A novel 913-amino acid protein, gamma-aminobutyric acid type A (GABA(A)) receptor interacting factor-1 (GRIF-1), has been cloned and identified as a GABA(A) receptor-associated protein by virtue of its specific interaction with the GABA(A) receptor beta2 subunit intracellular loop in a yeast two-hybrid assay. GRIF-1 has no homology with proteins of known function, but it is the rat orthologue of the human ALS2CR3/KIAA0549 gene. GRIF-1 is expressed as two alternative splice forms, GRIF-1a and a C-terminally truncated form, GRIF-1b. GRIF-1 mRNA has a wide distribution with a major transcript size of 6.2 kb.

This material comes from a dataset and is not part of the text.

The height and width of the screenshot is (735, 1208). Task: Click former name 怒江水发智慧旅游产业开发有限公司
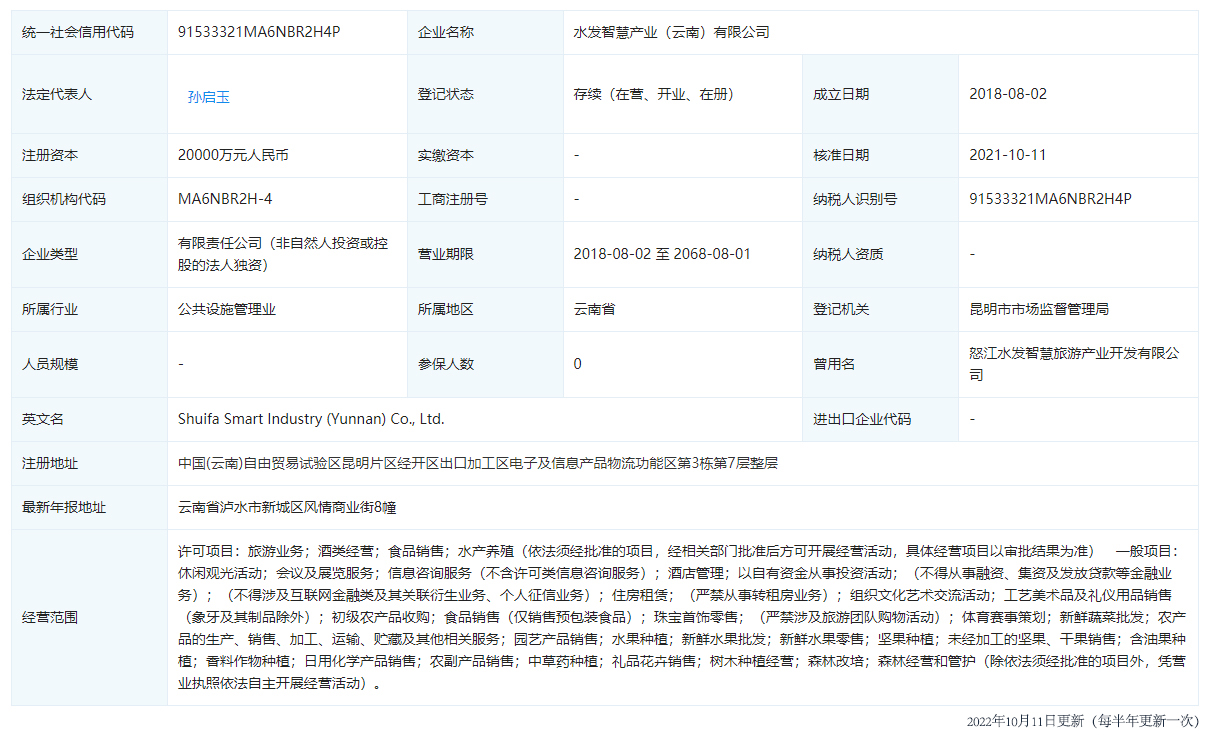1074,364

GRIF-1a protein is only expressed in excitable tissues, i.e. brain, heart, and skeletal muscle major immunoreactive bands of M-r similar to 115 and 106 kDa and, in muscle and heart only, an additional 88-kDa species. When expressed in human embryonic kidney 293 cells, GRIF-1a yielded three immunoreactive bands with M-r similar to 115, 106, and 98 kDa. Co-expression of GRIF-1a and alpha1beta2gamma2 GABA(A) receptors in mammalian cells revealed some co-localization in the cell cytoplasm. Anti-FLAG-agarose specifically precipitated GRIF-1(FLAG) and GABAA receptor beta2 subunits from human embryonic kidney 293 cells co-transfected with GRIF-1a(FLAG) and beta2 subunit clones. Further, immobilized GRIF-1-(8-633) specifically precipitated in vitro GABA(A) receptor alpha1 and beta2 subunit immunoreactivities from detergent extracts of adult rat brain. The respective GABA(A) receptor beta2 subunit/GRIF-1 binding domains were mapped using the yeast two-hybrid reporter gene assays. A possible role for GRIF-1 as a GABA(A) receptor beta2 subunit trafficking factor is proposed.